Chez Lacan, l’Autre apparaît toujours associé à un autre signifiant qui le qualifie, le représente. Pas de sujet sans l’Autre. Sa réflexion sur ce point conduit Véronique Mariage à indiquer que le propre de l’humain est d’être pris dans le langage et d’être sujet de sa parole. Mais pour que le rapport du sujet à l’Autre et au monde se structure, il faut un consentement initial fondamental. Très tôt l’enfant prend position et construit son Autre. Pour sa survie, il a à accepter d’en passer par la demande. Il y a pourtant des sujets qui n’y consentent pas. C’est un réel qui reste obscur. Dans la clinique des sujets psychotiques, on peut se demander : qui parle et d’où ça parle pour eux ?

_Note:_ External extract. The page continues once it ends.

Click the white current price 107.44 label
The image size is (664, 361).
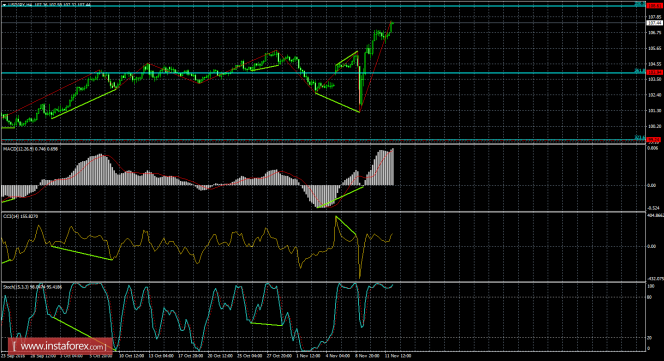(x=654, y=23)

V. Mariage nous invite à saisir la langue singulière, privée, d’Evanne, sept ans, un des héros du film de Mariana Otero, À ciel ouvert.

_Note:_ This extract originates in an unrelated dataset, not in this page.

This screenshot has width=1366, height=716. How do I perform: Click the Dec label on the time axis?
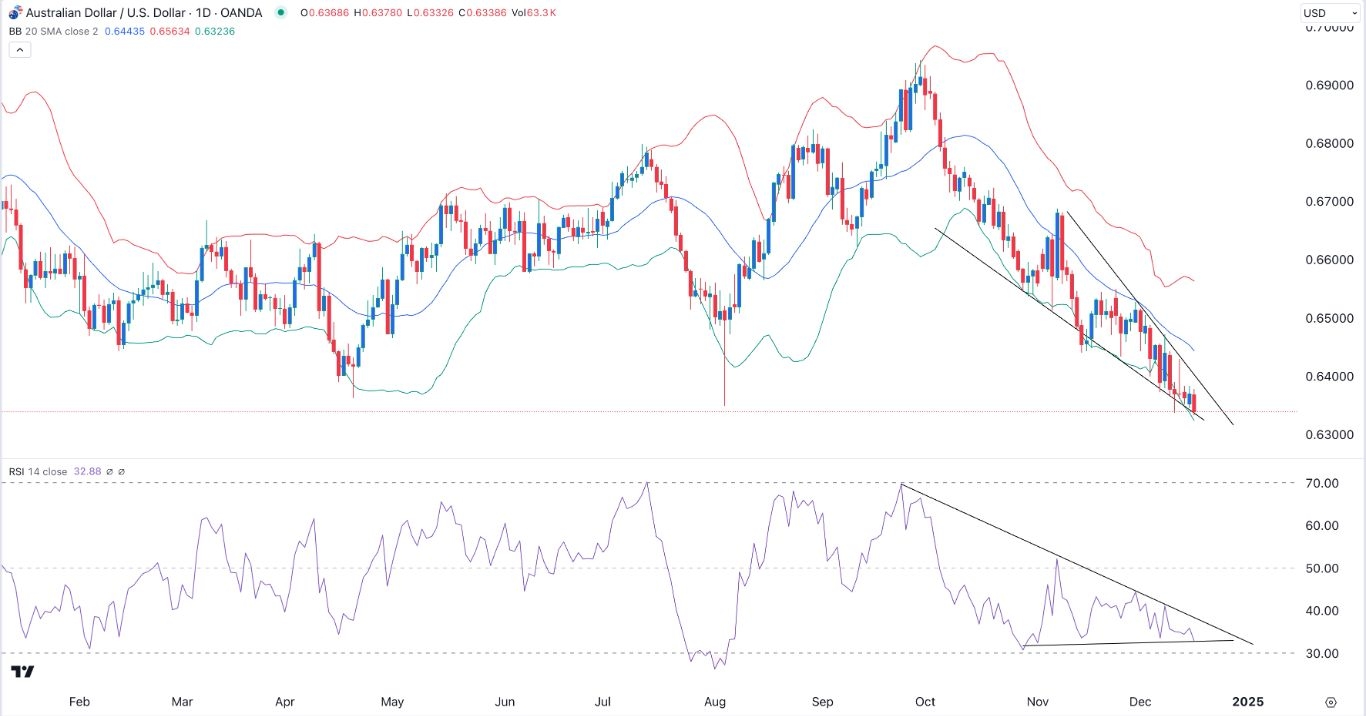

Au travers des séquences du film choisies par V. Mariage, nous avons découvert des moments cliniques extrêmement importants saisis sur le vif par M. Otero, alors même qu’elle n’avait pas le projet d’intégrer ce garçon dans son film. Avant le tournage, Mariana était inexistante pour lui. Ce sera une rencontre inédite et imprévue qui l’amènera à en décider autrement, la cinéaste parle à ce propos du plus beau « regard caméra » qu’elle ait filmé. Pendant les trois mois de tournage, la parole, le corps et la jouissance se nouent chez Évanne. À l’atelier musique, Évanne s’agite, tournoie. L’intervenante tente d’organiser le mouvement. Évanne fait caca, il le dit et sort pour être changé. Il consent à une perte et d’en passer par la demande, par l’autre qui s’en occupe… Une deuxième scène : c’est le bazar, Évanne court dans tous les sens, crie, se jette par terre. Il accepte la proposition de l’intervenante d’écrire les paroles de la chanson : « Le chaperon rouge a crié sur le loup parce que tu voulais sa galette, sa galette a pas voulu que je la mange, alors je l’ai mangée et il m’a dit voilà. » Après un désordre complet du corps, une énonciation, pas ordonnée par la grammaire, se trace. L’écriture organise son corps, l’apaise. Ce corps non organisé, un contenant qui déborde comme la tasse qu’il remplit de chocolat jusqu’au débordement dans la première séquence, se rassemble. Ça ne déborde plus, dans une séquence suivante il sert les autres enfants à table. Évanne s’appuie sur le discours de l’autre pour se construire un moi, c’est ce qui lui donne un corps. Lors de la dernière séquence, on peut saisir un moment d’énonciation chez l’enfant.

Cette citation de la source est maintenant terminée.